▶ INSTRUCTIONS FOR THE TASK:
Exactly those lines from the one with "Screen dimensions: 794x625" through the end of the listing below must be returned, and nothing else.

▶ ENTRIES SHOWN:
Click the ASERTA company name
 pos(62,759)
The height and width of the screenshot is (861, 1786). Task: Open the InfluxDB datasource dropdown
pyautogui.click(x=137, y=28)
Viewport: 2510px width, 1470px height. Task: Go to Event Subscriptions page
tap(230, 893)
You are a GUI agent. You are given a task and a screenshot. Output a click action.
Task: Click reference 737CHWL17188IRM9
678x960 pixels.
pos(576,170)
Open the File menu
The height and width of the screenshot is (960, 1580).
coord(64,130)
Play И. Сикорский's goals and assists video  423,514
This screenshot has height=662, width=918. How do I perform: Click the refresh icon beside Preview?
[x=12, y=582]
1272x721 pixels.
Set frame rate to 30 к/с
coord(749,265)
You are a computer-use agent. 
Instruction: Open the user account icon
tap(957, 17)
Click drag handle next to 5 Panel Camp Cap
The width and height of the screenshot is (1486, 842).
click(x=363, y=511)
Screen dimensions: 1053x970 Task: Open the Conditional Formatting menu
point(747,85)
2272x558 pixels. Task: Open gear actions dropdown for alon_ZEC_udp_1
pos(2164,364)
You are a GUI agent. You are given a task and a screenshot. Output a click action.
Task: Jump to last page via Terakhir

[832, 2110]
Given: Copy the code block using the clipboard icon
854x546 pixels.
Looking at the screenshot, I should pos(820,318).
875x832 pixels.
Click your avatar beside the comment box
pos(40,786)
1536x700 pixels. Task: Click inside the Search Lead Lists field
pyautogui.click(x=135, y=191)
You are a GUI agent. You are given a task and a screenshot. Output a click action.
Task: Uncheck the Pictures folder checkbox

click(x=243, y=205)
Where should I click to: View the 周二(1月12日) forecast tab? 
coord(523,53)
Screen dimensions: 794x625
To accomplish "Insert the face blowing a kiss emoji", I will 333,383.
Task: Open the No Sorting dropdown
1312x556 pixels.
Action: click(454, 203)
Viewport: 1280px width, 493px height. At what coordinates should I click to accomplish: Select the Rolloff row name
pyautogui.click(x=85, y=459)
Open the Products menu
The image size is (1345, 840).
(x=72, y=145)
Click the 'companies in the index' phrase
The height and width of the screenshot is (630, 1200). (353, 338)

▶ TASK RESULT:
Screen dimensions: 794x625
To accomplish "Insert the face blowing a kiss emoji", I will 333,383.
Task: Open the No Sorting dropdown
1312x556 pixels.
Action: click(454, 203)
Viewport: 1280px width, 493px height. At what coordinates should I click to accomplish: Select the Rolloff row name
pyautogui.click(x=85, y=459)
Open the Products menu
The image size is (1345, 840).
(x=72, y=145)
Click the 'companies in the index' phrase
The height and width of the screenshot is (630, 1200). (353, 338)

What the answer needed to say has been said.